Tutorial: Fixed Effects models

CategoriesStudy Design , Tutorial

This tutorial will demonstrate the Fixed-Effects models available in Causal Wizard with 3 examples.

Tutorials

To illustrate and explain the Fixed-Effects models available in Causal Wizard, we will work through 3 of the examples described in Matheus Facure's excellent Python Causality Handbook - "Causal Inference for the Brave and True". The datasets for each method are pre-loaded in Causal Wizard for you to use. Just create a new Study and select the relevant Dataset.

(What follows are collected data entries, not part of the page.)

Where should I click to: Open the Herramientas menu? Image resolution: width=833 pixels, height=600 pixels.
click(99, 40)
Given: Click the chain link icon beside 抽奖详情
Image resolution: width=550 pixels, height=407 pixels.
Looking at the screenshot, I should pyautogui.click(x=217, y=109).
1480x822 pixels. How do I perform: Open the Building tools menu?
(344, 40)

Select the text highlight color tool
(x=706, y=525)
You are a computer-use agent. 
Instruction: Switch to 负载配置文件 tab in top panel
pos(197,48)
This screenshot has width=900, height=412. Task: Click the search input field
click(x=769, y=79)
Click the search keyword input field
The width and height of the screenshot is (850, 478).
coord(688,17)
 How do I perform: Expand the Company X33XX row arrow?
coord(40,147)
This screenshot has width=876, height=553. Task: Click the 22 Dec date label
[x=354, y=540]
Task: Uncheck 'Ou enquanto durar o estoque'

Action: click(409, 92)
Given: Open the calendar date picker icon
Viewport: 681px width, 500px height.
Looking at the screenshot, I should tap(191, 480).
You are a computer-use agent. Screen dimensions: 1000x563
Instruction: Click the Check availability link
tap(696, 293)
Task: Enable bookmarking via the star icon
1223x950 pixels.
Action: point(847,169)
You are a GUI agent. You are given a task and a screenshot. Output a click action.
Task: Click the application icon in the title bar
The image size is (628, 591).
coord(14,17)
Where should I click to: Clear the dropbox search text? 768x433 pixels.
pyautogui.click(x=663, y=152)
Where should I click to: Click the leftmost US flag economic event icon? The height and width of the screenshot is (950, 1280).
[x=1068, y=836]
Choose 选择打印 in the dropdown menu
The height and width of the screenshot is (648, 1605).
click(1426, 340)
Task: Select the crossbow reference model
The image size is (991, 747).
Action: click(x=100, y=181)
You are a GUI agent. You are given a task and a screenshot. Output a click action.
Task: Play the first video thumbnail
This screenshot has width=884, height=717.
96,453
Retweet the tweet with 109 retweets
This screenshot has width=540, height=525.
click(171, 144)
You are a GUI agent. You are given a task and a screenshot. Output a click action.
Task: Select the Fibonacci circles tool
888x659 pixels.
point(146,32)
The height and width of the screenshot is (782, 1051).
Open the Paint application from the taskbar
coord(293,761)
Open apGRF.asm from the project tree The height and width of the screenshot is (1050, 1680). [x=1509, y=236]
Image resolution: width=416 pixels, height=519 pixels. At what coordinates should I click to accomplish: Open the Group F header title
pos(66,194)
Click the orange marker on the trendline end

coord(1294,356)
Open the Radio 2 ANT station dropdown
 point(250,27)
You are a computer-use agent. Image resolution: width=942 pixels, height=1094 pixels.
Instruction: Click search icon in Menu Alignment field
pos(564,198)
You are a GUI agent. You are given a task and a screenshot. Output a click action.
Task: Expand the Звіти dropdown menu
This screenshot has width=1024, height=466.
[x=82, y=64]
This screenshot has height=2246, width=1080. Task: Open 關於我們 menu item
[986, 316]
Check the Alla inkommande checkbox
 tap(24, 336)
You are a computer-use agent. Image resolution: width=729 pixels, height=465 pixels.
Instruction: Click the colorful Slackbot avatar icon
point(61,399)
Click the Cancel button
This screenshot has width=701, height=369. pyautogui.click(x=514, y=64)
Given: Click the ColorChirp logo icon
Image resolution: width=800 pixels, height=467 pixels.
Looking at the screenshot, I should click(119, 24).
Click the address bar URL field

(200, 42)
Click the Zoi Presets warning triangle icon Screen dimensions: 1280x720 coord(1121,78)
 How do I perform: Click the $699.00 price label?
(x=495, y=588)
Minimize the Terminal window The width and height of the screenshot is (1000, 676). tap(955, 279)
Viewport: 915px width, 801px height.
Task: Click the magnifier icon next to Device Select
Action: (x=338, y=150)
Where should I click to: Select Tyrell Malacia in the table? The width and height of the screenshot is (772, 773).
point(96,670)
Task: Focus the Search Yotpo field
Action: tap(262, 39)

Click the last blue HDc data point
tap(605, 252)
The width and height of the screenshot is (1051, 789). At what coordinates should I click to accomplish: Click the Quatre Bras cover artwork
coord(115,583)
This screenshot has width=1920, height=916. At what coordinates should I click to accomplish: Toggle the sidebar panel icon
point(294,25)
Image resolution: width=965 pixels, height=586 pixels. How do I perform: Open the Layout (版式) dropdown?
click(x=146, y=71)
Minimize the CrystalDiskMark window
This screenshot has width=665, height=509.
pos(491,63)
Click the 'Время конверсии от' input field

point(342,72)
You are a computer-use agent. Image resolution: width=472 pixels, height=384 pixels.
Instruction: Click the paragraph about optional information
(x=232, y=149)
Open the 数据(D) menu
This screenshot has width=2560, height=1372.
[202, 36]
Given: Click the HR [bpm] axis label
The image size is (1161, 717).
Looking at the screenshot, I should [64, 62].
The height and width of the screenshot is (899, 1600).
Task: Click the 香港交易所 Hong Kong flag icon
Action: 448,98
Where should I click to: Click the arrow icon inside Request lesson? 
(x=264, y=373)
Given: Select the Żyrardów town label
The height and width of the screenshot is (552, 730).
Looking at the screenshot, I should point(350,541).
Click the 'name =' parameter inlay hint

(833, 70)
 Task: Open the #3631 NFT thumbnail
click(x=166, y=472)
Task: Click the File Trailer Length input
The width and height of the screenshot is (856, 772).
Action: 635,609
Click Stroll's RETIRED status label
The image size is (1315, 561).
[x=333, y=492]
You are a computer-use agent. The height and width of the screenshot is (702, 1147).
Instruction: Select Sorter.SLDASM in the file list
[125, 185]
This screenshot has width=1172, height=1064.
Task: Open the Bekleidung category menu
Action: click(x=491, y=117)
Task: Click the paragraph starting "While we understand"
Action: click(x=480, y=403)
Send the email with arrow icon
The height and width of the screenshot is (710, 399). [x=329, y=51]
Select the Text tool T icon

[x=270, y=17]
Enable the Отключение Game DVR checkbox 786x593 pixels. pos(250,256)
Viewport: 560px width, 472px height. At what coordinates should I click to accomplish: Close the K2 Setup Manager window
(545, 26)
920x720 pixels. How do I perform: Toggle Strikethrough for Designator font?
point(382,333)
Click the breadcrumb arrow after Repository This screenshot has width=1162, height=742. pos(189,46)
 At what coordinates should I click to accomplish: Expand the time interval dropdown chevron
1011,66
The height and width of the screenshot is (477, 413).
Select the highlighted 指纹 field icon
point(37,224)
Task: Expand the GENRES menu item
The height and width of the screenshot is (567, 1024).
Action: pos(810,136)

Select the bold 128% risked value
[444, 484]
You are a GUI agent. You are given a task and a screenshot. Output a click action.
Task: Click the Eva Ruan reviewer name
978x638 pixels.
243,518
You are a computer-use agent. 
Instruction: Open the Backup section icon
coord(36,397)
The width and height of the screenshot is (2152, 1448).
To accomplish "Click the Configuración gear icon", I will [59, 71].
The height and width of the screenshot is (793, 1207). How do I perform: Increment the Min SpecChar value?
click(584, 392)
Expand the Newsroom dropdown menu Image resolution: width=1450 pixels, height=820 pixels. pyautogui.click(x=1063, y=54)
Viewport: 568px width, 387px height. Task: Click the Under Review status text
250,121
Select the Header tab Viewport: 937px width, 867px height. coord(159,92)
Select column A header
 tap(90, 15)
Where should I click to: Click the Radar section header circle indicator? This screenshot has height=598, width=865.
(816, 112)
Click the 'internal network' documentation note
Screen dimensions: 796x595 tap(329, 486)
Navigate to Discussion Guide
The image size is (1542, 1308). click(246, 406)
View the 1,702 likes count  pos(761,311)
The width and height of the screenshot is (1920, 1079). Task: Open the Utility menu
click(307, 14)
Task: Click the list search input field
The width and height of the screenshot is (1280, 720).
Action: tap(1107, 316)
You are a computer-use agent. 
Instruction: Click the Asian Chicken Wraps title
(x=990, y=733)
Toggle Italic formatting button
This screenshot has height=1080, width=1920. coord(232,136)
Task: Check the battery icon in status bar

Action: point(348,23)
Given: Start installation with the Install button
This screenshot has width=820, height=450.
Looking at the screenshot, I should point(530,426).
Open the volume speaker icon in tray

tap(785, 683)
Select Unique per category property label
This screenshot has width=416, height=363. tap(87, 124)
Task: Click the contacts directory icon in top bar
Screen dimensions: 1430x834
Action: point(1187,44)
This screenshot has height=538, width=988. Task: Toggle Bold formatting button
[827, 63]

  1. Example 1 is from Chapter 14, titled "Visualizing Fixed Effects". It shows how a simple regression fit to the data would be misleading, and produce an effect with the wrong sign! We then show how including the fixed-effects of each city, we are able to recover the correct effect.
  2. Example 2 is from Chapter 24 - "The promise of Panel Data". This example describes a company rolling out a new feature to users in different cities at different times, and trying to work out whether the feature increases sales - and by how much.
  3. Example 3 is from Chapter 13, titled the "DiD Estimator". It is a very simple introduction to the Difference-in-Differences method, but we will use it to show how DiD can be obtained with Causal Wizard, using the Fixed-Effects models. In Chapter 13 Matheus Facure also derives and demonstrates the equivalence between the OLS regression method used in Causal Wizard and the literal "difference in differences" calculation, which gave the method its name.

Essential Concepts

To understand the methods and ideas explored in these tutorials, it would help to read:

To summarize, Fixed-Effects models are commonly used in Econometrics to conduct a "quasi-experiment" to obtain a causal effect estimate, or to establish a cause-and-effect relationship.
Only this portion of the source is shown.